Título: CVM investiga fundo 'raspa conta' do Safra
Autor: Vieira, Catherine e Balarin, Raquel
Fonte: Valor Econômico, 12/12/2006, Fiinanças, p. C8

Um serviço comum oferecido pelos bancos, o de aplicar os recursos que os clientes deixam parados na conta corrente, está rendendo dores de cabeça ao Banco Safra. A Comissão de Valores Mobiliários (CVM) abriu um processo administrativo contra a instituição financeira, seu braço de investimentos e alguns de seus executivos por conta de possíveis irregularidades no Safra 60 DI Fundo de Investimento Referenciado DI. O processo da CVM foi aberto este ano e, desde outubro, o fundo não está mais em operação.

O fundo, conhecido no mercado como "raspa conta", era de aplicação automática e, segundo dados do site Fortuna, cobrava taxa de administração de 19% ao ano no fim do ano passado. O cálculo é feito sobre o patrimônio do fundo e não sobre a rentabilidade. A taxa básica de juro do país, a Selic, era em novembro de 2005 de 18,5%, o que quer dizer que praticamente toda a rentabilidade dos recursos aplicados era transferida ao Safra a título de taxa de administração.

Entre as possíveis irregularidades estão o fato de que muitos dos clientes não tinham conhecimento de que seus recursos eram aplicados em um fundo de investimento, que não têm cobertura do Fundo Garantidor de Créditos (FGC). Em caso de quebra da instituição financeira, o FGC cobre os valores depositados em conta corrente ou poupança até o limite de R$ 60 mil por CPF. Nos fundos de investimento, não há essa cobertura. Além disso, a taxa de administração do fundo do Safra variava sem a ocorrência de assembléia de cotistas e a política de investimento do fundo não era conhecida pelos clientes.

Procurado, o Banco Safra preferiu não se manifestar.
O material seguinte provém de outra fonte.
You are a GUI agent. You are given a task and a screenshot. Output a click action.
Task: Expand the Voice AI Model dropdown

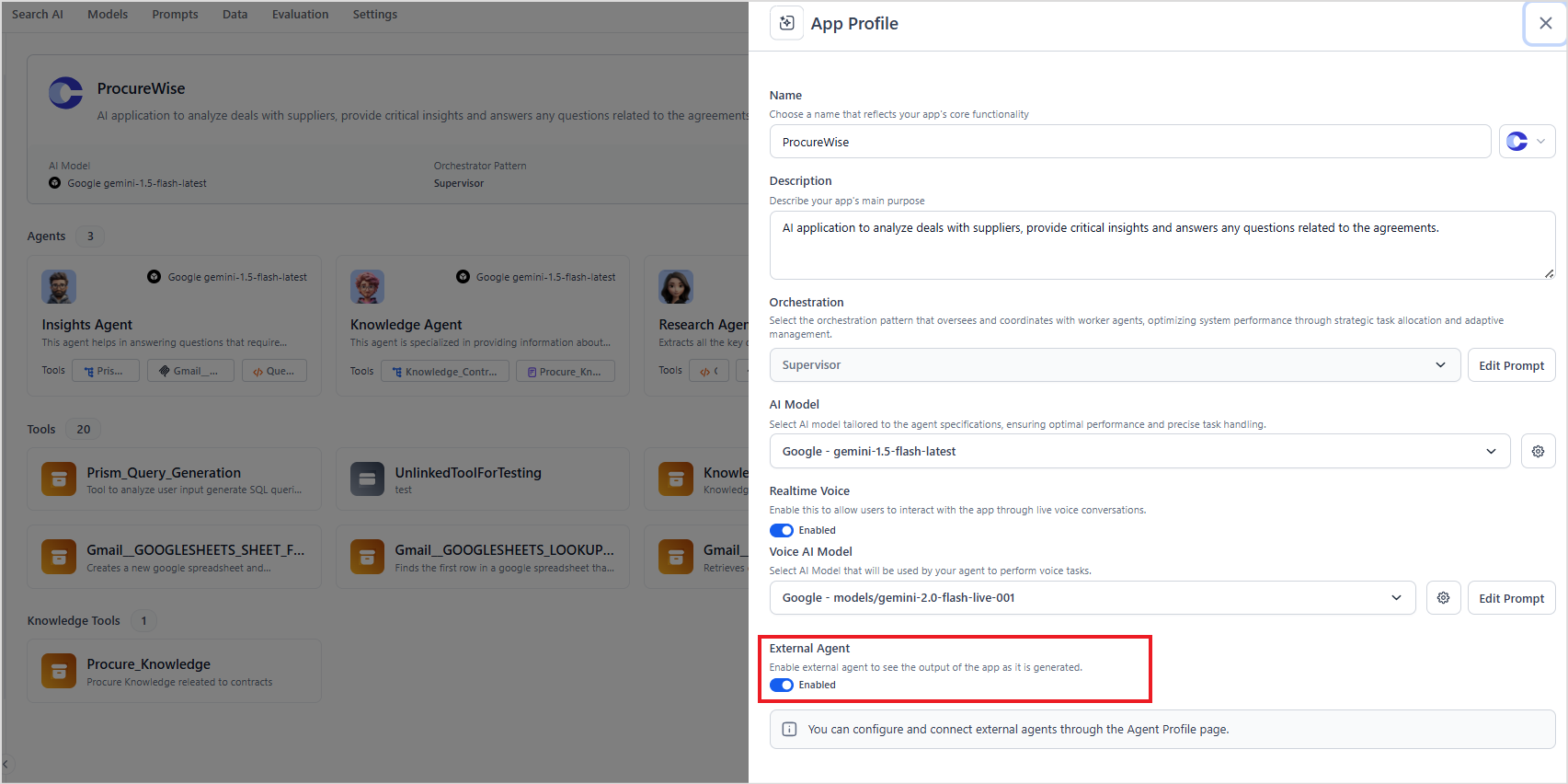[1093, 598]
O Valor apurou, porém, que a instituição não concorda com a avaliação da CVM de que o produto de aplicação automática é um produto de investimento e, portanto, sujeito às regras gerais dos fundos. Para eles, quem abre uma conta corrente não o faz com o objetivo de obter rentabilidade e não pode haver imposição de limites à remuneração do administrador.

A CVM tem uma avaliação diferente sobre os fundos "raspa conta" e, no primeiro semestre, manifestou sua preocupação à Associação Nacional dos Bancos de Investimento (Anbid). A entidade entendeu o recado e, no mês passado, discretamente, anunciou que estes produtos não mais estariam elegíveis para clientes pessoa física de varejo, por determinação da própria CVM. A Anbid não se manifestou sobre o caso.

A política de aplicar os recursos parados na conta corrente é antiga, da era da inflação alta. Naquela época, o objetivo era evitar que os recursos fossem corroídos. Hoje, a aplicação rende alguma coisa para os clientes, mas são os bancos os grandes beneficiários. Hoje, as instituições têm obrigatoriamente de depositar 45% dos recursos no Banco Central, sem qualquer remuneração. Eles ainda têm de recolher outros 8%, sobre o qual o BC paga uma remuneração básica. O compulsório é usado no Brasil como instrumento de política monetária, para reduzir a liquidez do sistema financeiro.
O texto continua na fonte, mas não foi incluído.